> **What you have to do**
Give an exact transcription limited to the lines from the one with "Click bold text" through the end of the entries, including both; no pictures belong in it.

> **Listed entries**
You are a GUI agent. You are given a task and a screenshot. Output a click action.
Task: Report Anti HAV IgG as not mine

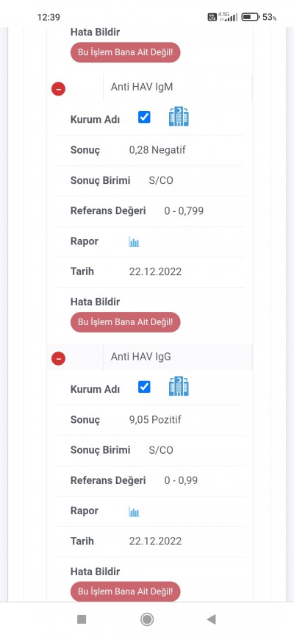point(126,591)
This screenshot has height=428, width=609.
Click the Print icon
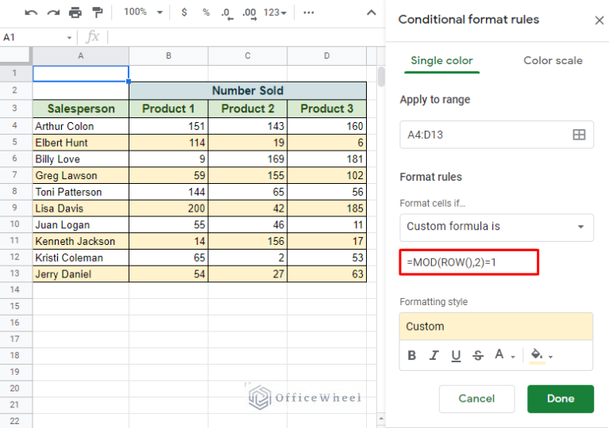pyautogui.click(x=75, y=13)
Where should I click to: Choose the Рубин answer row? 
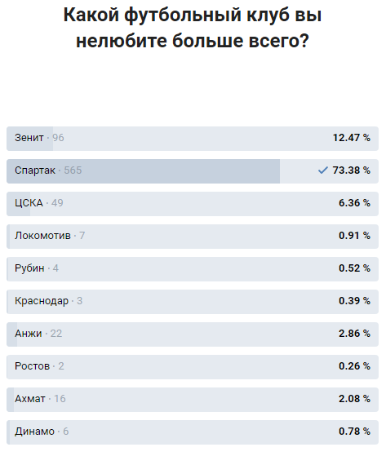[193, 268]
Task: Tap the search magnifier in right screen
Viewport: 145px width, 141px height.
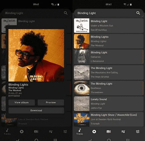Action: tap(138, 13)
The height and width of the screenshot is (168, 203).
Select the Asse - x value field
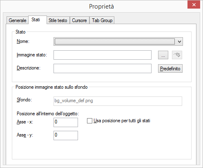[66, 122]
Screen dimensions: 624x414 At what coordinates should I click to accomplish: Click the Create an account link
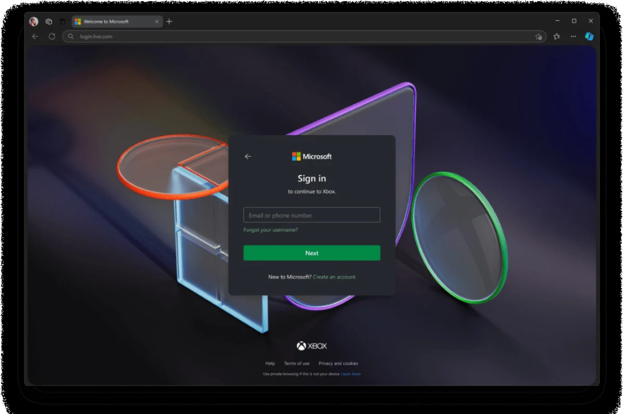pyautogui.click(x=334, y=277)
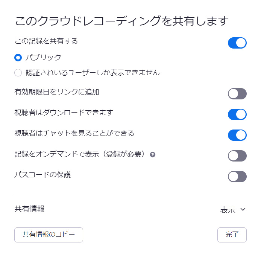Choose the authenticated users only radio button
Viewport: 261px width, 253px height.
click(x=18, y=73)
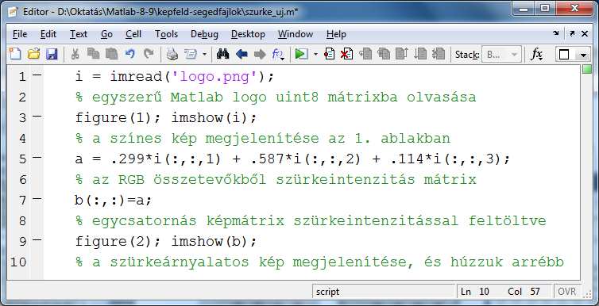Save the script with the floppy icon
Viewport: 599px width, 306px height.
52,55
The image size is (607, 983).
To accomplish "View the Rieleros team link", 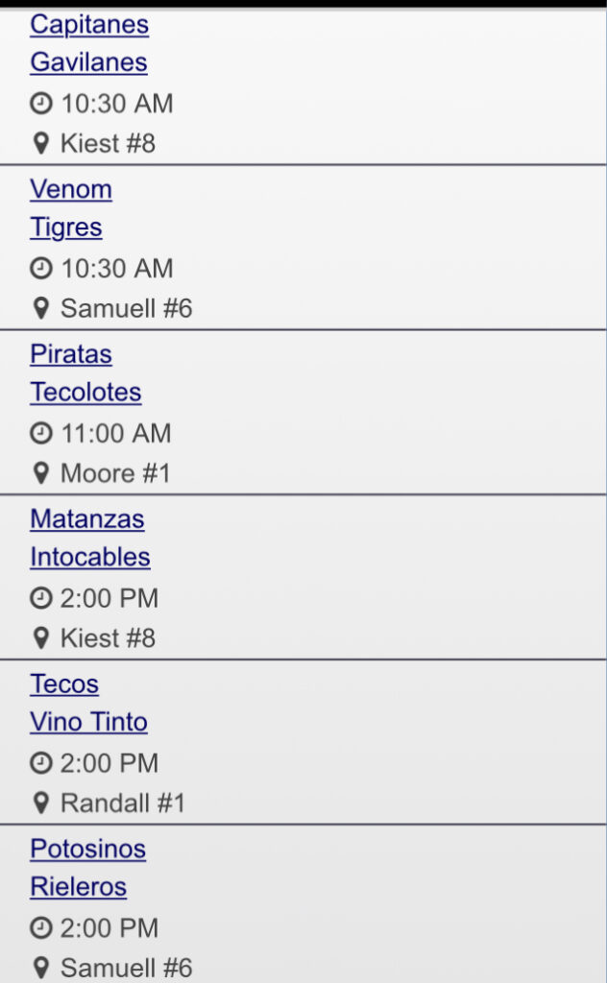I will (x=78, y=888).
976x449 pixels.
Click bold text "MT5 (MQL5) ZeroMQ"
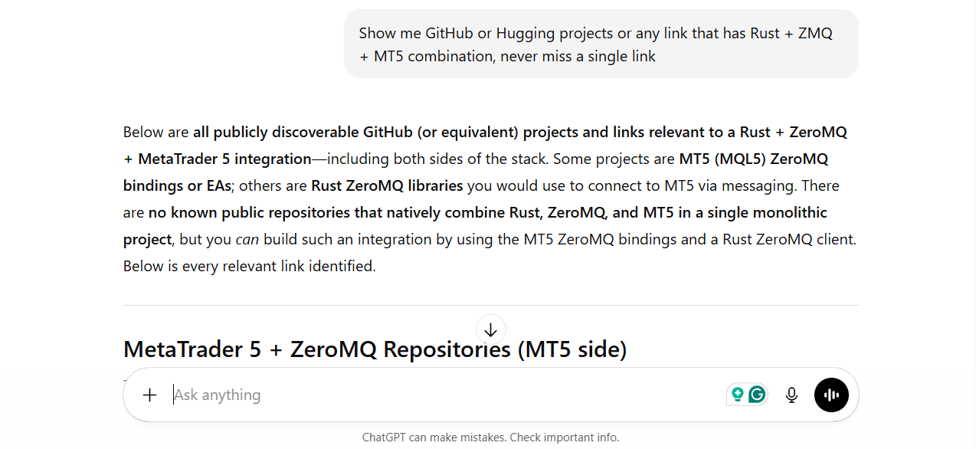click(x=753, y=159)
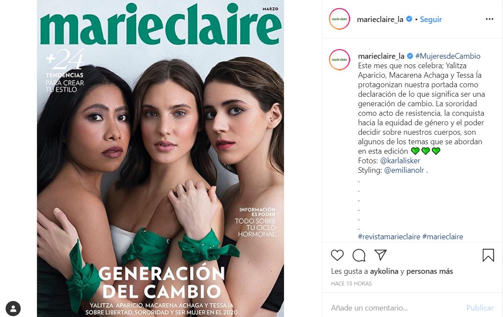Open the #revistamarieclaire hashtag

(389, 237)
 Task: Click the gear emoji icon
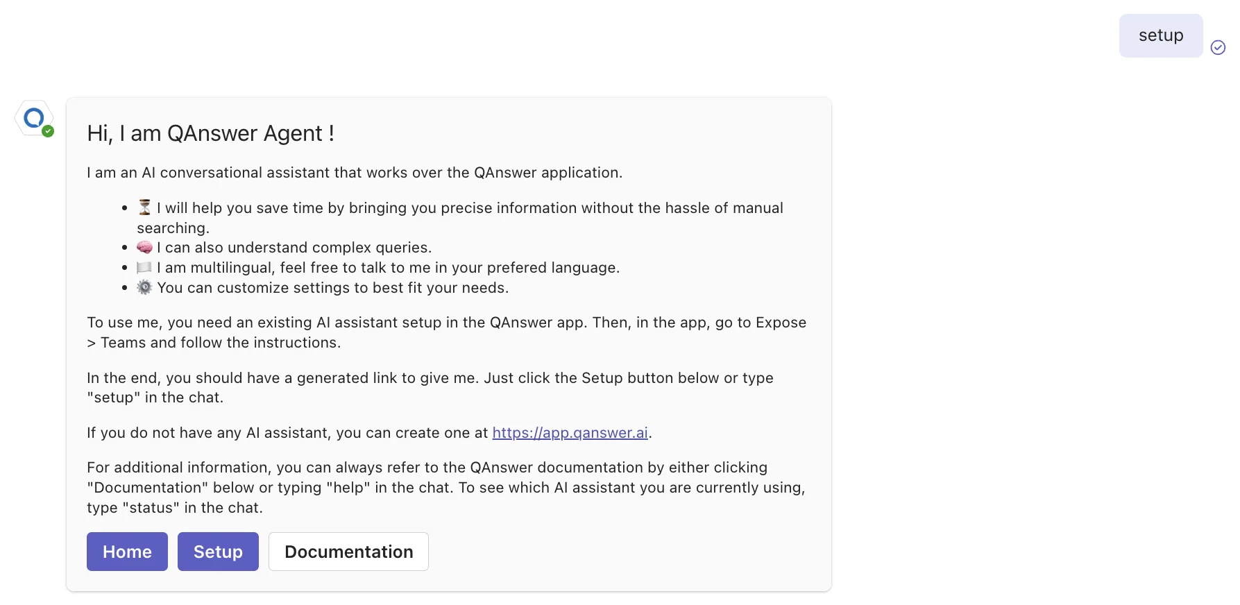144,287
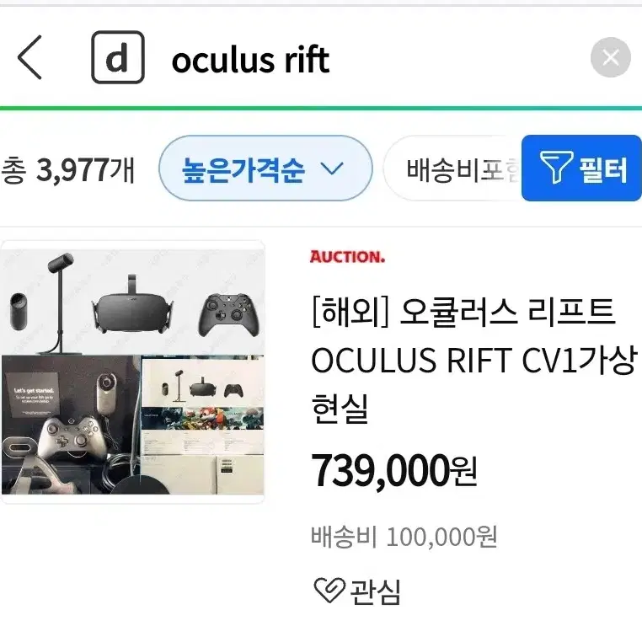Go back with the left arrow icon

29,57
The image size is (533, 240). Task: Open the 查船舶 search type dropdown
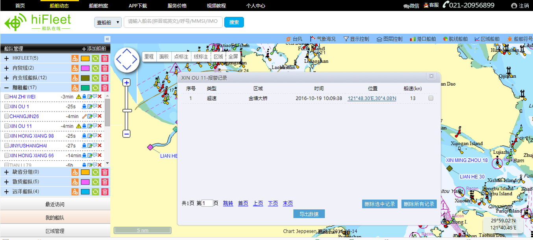tap(108, 22)
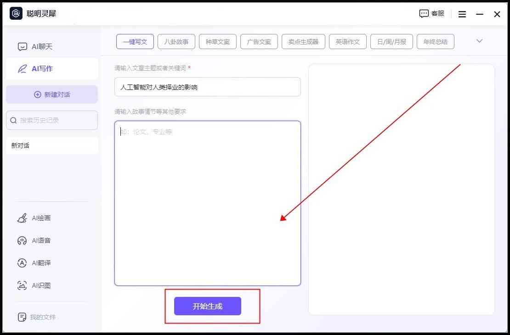The width and height of the screenshot is (510, 335).
Task: Expand more writing templates with chevron
Action: click(479, 41)
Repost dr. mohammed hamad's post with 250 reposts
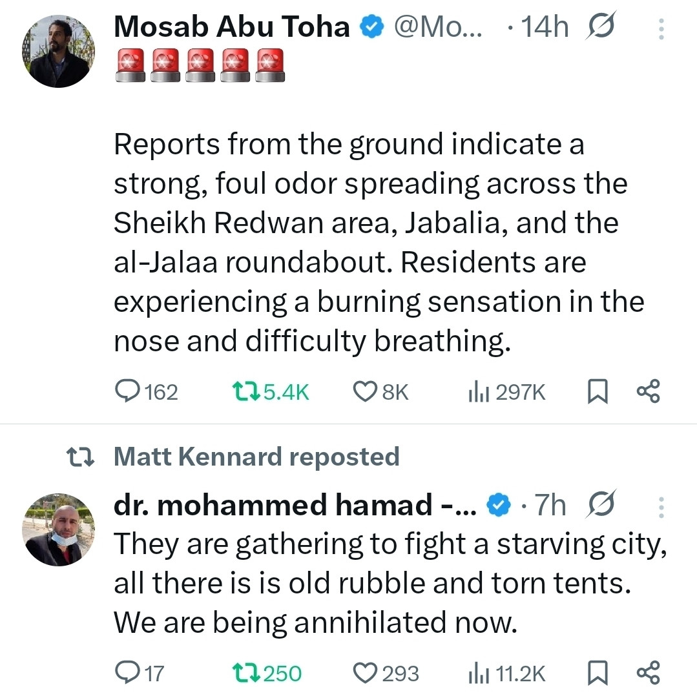The width and height of the screenshot is (697, 700). (x=267, y=673)
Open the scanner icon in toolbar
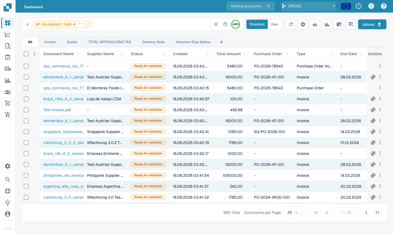The width and height of the screenshot is (393, 235). (x=315, y=24)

> **Written reply**
Click bold text "MT5 (MQL5) ZeroMQ"
click(x=753, y=159)
Open the #revistamarieclaire hashtag

(389, 237)
 Task: Click the gear emoji icon
144,287
Go back with the left arrow icon

29,57
The image size is (533, 240). Task: Open the 查船舶 search type dropdown
tap(108, 22)
The width and height of the screenshot is (510, 335).
Task: Expand more writing templates with chevron
Action: click(479, 41)
Repost dr. mohammed hamad's post with 250 reposts
The width and height of the screenshot is (697, 700). (x=267, y=673)
Open the scanner icon in toolbar
The width and height of the screenshot is (393, 235). (x=315, y=24)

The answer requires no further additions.